Task item:
The data below is to be repeated in full, exactly as given.

▬▬▬▬▬▬▬▬▬▬

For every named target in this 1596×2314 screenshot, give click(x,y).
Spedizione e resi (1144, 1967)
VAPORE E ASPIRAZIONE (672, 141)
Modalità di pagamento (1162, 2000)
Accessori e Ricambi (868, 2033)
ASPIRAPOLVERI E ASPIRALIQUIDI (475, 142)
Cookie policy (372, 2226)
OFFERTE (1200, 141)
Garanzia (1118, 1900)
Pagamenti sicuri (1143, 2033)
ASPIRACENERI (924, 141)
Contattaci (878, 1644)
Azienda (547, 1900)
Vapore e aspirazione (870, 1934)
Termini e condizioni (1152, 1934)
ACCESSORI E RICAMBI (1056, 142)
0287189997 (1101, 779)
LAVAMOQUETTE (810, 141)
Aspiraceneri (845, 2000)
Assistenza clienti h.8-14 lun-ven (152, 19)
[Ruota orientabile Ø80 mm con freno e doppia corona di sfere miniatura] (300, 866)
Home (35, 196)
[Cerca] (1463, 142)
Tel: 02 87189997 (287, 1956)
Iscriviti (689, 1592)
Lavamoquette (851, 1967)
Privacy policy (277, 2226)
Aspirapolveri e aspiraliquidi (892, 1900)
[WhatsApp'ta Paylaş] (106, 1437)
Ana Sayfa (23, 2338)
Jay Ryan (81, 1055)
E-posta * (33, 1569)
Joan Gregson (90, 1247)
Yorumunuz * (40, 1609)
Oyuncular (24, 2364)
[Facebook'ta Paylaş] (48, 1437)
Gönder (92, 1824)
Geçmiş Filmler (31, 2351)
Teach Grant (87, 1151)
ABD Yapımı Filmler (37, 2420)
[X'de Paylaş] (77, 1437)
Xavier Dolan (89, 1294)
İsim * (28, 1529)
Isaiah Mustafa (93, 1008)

▬▬▬▬▬▬▬▬▬▬

Solution to this exercise:
For every named target in this 1596×2314 screenshot, give click(x,y).
Spedizione e resi (1144, 1967)
VAPORE E ASPIRAZIONE (672, 141)
Modalità di pagamento (1162, 2000)
Accessori e Ricambi (868, 2033)
ASPIRAPOLVERI E ASPIRALIQUIDI (475, 142)
Cookie policy (372, 2226)
OFFERTE (1200, 141)
Garanzia (1118, 1900)
Pagamenti sicuri (1143, 2033)
ASPIRACENERI (924, 141)
Contattaci (878, 1644)
Azienda (547, 1900)
Vapore e aspirazione (870, 1934)
Termini e condizioni (1152, 1934)
ACCESSORI E RICAMBI (1056, 142)
0287189997 (1101, 779)
LAVAMOQUETTE (810, 141)
Aspiraceneri (845, 2000)
Assistenza clienti h.8-14 lun-ven (152, 19)
[Ruota orientabile Ø80 mm con freno e doppia corona di sfere miniatura] (300, 866)
Home (35, 196)
[Cerca] (1463, 142)
Tel: 02 87189997 (287, 1956)
Iscriviti (689, 1592)
Lavamoquette (851, 1967)
Privacy policy (277, 2226)
Aspirapolveri e aspiraliquidi (892, 1900)
[WhatsApp'ta Paylaş] (106, 1437)
Ana Sayfa (23, 2338)
Jay Ryan (81, 1055)
E-posta * (33, 1569)
Joan Gregson (90, 1247)
Yorumunuz * (40, 1609)
Oyuncular (24, 2364)
[Facebook'ta Paylaş] (48, 1437)
Gönder (92, 1824)
Geçmiş Filmler (31, 2351)
Teach Grant (87, 1151)
ABD Yapımı Filmler (37, 2420)
[X'de Paylaş] (77, 1437)
Xavier Dolan (89, 1294)
İsim * (28, 1529)
Isaiah Mustafa (93, 1008)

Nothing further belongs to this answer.